Dr Butlin said he had seen the issues with regulation raised at the Daylesford consultation affect farmers across the state.
“The pattern of issues tend to involve how food is regulated, planning and sometimes people encounter building regulations that seem a bit strange,” he said.
“I do see evidence that in a number of areas regulation seems to have been originally developed with large scale farming in mind... but when you are wanting to try something that is new or a bit different or small scale some of those costs of regulations designed for big organisations can be very substantial when you are a small player.”
Dr Butlin will continue consultation with farmers across the state over the next month before presenting a report of findings and recommendations to the treasurer.
He will also provide feedback to regulators including local councils, Department of Health and Human Services food safety unit, Prime Safe and Dairy Food Safety.
Daylesford Macedon Produce chair Alla-Wolf Tasker AM said the consultation was a great opportunity to hear a collective voice.

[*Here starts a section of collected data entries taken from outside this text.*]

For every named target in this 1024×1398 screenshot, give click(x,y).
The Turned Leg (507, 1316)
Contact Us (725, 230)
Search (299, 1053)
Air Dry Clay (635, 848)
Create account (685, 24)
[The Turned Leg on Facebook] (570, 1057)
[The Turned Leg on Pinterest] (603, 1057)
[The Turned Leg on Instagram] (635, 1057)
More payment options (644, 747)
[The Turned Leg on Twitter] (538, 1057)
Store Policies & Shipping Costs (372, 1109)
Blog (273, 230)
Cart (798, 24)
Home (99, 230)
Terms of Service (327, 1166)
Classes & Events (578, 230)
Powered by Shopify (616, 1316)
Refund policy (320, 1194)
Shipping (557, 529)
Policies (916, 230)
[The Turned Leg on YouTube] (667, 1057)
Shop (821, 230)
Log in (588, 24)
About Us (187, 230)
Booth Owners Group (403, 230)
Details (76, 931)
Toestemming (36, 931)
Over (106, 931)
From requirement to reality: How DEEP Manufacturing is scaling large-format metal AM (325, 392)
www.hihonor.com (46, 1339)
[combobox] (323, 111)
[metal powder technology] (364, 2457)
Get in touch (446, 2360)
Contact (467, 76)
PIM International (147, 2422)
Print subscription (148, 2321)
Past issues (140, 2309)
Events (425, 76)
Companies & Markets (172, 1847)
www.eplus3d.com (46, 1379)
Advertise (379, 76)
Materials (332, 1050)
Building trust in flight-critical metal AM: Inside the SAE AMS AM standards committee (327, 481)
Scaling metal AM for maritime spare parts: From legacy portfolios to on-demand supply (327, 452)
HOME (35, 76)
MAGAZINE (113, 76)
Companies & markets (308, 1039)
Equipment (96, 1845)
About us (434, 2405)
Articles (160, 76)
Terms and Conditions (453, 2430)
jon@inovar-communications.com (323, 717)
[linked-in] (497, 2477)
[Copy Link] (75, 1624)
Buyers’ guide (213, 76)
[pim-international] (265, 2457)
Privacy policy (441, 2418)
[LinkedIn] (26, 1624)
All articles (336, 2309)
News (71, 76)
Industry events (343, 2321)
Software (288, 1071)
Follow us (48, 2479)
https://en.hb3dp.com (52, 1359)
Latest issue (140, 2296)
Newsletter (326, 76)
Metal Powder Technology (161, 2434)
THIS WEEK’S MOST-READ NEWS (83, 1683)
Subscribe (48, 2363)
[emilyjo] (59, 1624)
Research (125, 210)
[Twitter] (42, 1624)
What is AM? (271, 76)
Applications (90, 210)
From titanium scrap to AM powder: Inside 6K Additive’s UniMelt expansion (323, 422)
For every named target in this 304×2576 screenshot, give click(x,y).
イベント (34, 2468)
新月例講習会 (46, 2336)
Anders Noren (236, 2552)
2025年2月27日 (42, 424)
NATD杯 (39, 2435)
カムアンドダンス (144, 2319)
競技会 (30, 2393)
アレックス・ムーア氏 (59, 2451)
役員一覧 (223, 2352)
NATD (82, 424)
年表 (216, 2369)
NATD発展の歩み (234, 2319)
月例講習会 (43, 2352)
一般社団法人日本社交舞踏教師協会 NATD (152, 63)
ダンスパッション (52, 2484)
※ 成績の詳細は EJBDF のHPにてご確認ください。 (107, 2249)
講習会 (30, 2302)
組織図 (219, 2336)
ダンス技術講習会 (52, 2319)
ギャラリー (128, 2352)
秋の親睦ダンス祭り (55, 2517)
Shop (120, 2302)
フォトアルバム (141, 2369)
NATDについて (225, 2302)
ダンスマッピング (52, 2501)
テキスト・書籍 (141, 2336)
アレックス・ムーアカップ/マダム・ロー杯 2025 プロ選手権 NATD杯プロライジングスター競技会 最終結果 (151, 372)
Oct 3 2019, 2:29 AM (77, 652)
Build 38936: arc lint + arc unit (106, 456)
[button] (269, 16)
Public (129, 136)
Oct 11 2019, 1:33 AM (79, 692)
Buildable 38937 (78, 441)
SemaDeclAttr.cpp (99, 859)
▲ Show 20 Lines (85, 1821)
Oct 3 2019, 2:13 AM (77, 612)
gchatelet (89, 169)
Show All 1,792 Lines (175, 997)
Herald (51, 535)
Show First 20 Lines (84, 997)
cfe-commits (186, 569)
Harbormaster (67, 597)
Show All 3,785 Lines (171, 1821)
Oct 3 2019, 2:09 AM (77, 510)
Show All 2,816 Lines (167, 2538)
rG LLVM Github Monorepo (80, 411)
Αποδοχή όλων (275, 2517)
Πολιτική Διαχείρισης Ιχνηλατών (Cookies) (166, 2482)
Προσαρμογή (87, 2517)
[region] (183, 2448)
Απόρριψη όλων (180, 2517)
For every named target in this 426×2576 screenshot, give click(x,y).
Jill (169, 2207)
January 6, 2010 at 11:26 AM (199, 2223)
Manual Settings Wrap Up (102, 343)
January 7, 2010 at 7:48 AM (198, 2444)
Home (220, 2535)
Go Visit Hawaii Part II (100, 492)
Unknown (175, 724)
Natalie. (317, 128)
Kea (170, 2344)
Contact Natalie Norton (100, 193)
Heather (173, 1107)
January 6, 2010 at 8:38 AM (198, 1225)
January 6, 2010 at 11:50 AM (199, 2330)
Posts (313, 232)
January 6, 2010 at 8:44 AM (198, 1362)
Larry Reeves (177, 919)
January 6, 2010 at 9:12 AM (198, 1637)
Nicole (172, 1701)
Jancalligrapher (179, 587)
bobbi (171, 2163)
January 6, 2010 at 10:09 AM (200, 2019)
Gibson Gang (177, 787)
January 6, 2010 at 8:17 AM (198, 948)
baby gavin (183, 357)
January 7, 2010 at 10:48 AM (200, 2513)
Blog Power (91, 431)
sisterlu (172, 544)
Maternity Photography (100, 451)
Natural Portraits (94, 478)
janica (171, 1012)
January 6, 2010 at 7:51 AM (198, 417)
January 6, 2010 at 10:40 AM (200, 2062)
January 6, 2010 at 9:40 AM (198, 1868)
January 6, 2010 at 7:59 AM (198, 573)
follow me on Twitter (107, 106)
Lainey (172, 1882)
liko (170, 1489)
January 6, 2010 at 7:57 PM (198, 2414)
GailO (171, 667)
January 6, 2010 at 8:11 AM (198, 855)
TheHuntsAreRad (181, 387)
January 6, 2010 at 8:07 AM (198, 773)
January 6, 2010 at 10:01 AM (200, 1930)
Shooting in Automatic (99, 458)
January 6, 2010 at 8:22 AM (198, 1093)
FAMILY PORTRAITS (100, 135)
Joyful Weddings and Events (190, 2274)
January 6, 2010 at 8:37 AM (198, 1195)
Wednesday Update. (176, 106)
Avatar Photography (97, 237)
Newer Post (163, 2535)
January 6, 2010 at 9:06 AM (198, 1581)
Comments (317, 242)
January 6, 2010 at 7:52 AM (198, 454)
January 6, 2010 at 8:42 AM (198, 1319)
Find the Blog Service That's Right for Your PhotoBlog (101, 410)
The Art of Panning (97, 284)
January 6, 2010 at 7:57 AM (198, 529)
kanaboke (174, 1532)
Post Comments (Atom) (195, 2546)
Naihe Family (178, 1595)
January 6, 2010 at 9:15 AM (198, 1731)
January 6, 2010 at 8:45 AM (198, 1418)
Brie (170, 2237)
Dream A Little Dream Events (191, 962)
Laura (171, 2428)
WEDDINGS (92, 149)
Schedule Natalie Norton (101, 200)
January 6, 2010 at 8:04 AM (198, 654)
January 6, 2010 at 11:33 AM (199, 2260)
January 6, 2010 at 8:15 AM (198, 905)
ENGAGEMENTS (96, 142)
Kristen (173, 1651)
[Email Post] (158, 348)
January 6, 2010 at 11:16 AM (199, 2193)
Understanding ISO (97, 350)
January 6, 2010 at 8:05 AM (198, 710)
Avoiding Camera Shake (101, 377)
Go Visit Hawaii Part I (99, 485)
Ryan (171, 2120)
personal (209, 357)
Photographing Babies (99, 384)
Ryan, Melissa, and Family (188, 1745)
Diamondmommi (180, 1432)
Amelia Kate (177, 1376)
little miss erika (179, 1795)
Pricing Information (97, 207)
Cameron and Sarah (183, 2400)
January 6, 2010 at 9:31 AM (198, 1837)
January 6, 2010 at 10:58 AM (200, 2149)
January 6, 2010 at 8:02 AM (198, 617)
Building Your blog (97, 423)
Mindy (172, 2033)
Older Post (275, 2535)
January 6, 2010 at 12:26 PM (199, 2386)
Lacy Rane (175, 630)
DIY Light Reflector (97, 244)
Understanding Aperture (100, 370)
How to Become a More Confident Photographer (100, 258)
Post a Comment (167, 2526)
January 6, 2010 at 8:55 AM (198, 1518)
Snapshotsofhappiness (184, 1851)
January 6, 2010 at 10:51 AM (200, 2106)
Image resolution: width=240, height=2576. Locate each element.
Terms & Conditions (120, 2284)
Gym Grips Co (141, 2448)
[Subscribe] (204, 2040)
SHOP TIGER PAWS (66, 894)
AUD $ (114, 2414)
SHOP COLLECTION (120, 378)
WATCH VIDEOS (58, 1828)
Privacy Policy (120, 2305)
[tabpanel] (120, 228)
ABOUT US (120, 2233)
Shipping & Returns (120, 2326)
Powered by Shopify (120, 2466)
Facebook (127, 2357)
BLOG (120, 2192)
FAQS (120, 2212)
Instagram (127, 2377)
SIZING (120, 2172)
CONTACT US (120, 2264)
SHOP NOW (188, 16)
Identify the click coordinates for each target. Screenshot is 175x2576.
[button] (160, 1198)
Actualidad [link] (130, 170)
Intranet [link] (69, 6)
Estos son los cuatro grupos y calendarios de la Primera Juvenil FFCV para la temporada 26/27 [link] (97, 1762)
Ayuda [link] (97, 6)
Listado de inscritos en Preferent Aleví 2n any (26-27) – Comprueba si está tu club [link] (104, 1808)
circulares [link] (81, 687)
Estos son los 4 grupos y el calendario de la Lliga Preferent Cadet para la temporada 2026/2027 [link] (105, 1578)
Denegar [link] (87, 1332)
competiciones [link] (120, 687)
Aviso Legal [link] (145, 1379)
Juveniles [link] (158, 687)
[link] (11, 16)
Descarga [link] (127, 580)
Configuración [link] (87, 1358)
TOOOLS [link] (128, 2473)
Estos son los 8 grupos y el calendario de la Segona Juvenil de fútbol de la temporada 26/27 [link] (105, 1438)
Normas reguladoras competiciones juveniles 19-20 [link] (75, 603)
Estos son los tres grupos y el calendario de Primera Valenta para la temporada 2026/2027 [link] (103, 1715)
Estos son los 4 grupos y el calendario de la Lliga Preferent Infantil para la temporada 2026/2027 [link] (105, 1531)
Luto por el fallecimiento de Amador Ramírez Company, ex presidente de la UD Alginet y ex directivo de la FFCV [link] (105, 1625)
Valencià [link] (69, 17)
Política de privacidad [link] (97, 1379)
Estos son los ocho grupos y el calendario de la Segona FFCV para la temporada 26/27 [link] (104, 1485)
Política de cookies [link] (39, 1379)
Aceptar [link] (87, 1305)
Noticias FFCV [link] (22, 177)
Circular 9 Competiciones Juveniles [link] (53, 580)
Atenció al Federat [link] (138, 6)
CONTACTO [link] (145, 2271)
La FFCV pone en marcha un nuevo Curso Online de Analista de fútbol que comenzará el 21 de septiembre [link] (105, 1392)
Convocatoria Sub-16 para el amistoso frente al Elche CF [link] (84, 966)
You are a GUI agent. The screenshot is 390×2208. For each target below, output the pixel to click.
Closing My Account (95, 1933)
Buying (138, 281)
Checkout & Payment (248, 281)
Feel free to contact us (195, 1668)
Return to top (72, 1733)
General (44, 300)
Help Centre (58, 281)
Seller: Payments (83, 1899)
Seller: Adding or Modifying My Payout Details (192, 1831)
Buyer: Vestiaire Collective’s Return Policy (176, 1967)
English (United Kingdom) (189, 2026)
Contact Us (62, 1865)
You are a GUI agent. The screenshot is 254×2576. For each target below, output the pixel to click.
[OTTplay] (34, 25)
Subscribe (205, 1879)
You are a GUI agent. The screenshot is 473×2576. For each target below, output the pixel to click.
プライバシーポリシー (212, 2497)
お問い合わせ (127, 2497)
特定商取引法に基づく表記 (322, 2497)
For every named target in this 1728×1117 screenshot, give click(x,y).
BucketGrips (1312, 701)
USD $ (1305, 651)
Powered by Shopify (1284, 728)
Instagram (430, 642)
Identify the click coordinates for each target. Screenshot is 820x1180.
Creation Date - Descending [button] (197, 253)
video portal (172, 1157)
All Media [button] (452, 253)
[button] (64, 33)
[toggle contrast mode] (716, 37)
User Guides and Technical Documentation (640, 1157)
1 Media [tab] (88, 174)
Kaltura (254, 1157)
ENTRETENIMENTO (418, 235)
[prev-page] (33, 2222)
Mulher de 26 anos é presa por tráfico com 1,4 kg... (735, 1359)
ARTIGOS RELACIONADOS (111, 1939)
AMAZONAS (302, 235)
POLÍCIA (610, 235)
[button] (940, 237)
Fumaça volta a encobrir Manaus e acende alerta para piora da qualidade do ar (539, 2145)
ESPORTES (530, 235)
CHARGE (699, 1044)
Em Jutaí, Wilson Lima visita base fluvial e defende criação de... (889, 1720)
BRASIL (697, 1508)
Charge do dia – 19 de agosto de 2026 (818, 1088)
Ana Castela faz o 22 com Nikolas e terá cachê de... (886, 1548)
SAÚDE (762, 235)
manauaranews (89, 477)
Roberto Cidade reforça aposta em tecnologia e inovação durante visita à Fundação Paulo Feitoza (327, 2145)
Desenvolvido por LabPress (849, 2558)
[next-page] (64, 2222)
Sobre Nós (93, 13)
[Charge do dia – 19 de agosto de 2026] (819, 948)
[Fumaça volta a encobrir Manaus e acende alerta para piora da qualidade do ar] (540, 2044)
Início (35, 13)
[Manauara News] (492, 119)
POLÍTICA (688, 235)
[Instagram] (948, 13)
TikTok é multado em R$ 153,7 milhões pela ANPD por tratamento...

“What we had is not one person talking about a particular issue but three others reinforcing the fact that they have had the same experience,” she said.
“There is an awful lot of potential being stifled as a result of red tape. One of the things I had always wanted was to be able to develop a local food community much like what I saw when I was training as a chef in France. It didn’t exist here because Australia was built on big agricultural concerns where food was a commodity grown on big farms and transported elsewhere. It was not about a local economy at all and it certainly wasn’t about small scale artisanal farms. We now have it but we are not taking full advantage.
“I can’t just roll up at a farm and ask for some meat, because it is usually processed elsewhere, packaged elsewhere and it needs to have particular storage regulations around it. But most of the regulations are around big business, they are not designed for small business, so the access to that food is quite difficult.
“The winds of change are starting to move but it is a big system and I think that it is about the recognition that the Australian agricultural industry isn’t just about big agriculture, it is also about these really small sustainable farms.”